1. Using the starting price of $1.964 per gallon, what is Rob’s net price after applying the 7/5/2.5 trade discount series using the net decimal equivalent?
2. Rob is considering purchasing his fuel oil from a new supplier offering fuel oil at $2.086 per gallon, but with a better trade discount series of 10/7/4. Compared to your answers in Exercise 1, which supplier would be a better deal for his company?
3. Using the average monthly sales of $25,000, what is the total savings enjoyed by those fuel oil customers who normally pay within the discount period? What is the total penalty paid by those that are delinquent over 30 days?
4. Currently, only 25% of the sales volume is paid by customers who are taking advantage of the discount, and 20% of the sales are over 30 days.

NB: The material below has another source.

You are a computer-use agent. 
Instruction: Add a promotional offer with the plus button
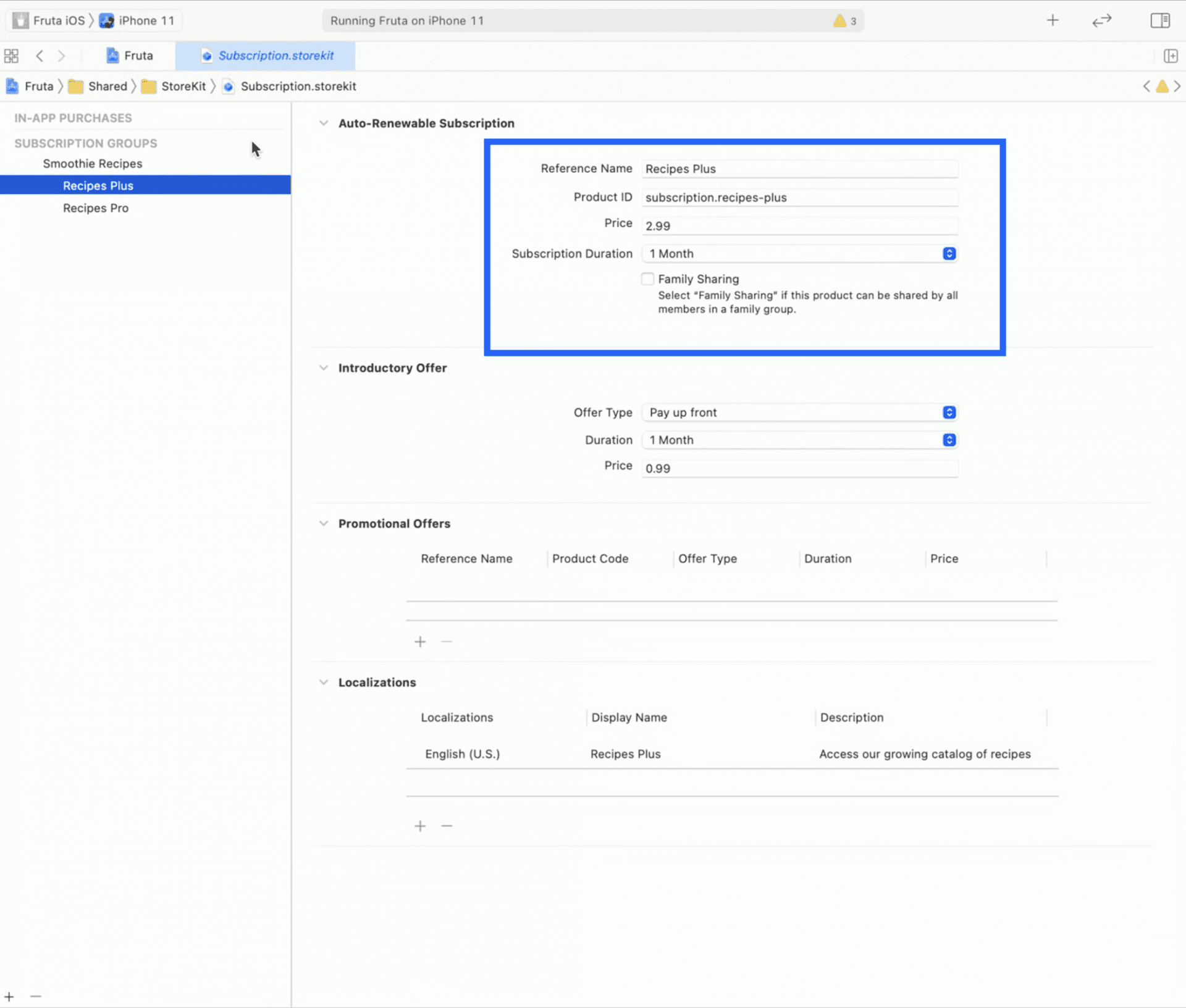click(x=419, y=641)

Using these figures, how does that change your results from Exercise 3 above? Because your answers show that Rob is presently making more money (at least he should), why should he be concerned about the current situation? What suggestions do you have?

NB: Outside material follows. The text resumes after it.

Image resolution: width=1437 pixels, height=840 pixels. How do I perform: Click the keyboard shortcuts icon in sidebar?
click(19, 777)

9-3 Deer Valley Organics, LLC
With an original goal of selling fresh apples from the family orchard at a roadside stand, Deer Valley Organics has become a unique operation featuring a wide variety of locally grown organic produce and farm products that include their own fruit as well as products from the area’s finest growers. A number of different products are available, including apples, strawberries, and raspberries as either prepackaged or pick your own; assorted fresh vegetables; ciders, jams, and jellies; and organic fresh eggs and free-range chicken whole fryers. Prepackaged apples are still the mainstay of the business, and after adding all production and labor costs, Deer Valley determined that the cost of these apples was 64 cents per pound.
1. What would be the selling price per pound for the prepackaged apples using a 30% markup based on cost? A 40% markup? A 50% markup?
2. Based on the national average for apples sold on a retail basis, Deer Creek sets a target price of $1.10 per pound for the prepackaged apples. Using this selling price, compute the percent of markup based on cost for the prepackaged apples. Then, compute the percent of markup based on selling price.
3. Deer Valley allows customers to pick their own apples for $8 a bag, which works out to approximately 47 cents per pound. How is that possible given the cost data in the introductory paragraph? Would the orchard be losing money? Explain.
4. Deer Valley receives a delivery of 1,250 lb of tomatoes from a local supplier, for which they pay 18 cents per pound. Normally, 6% of the tomatoes will be discarded because of appearance or spoilage. Find the selling price needed per pound to obtain a 120% markup based on cost.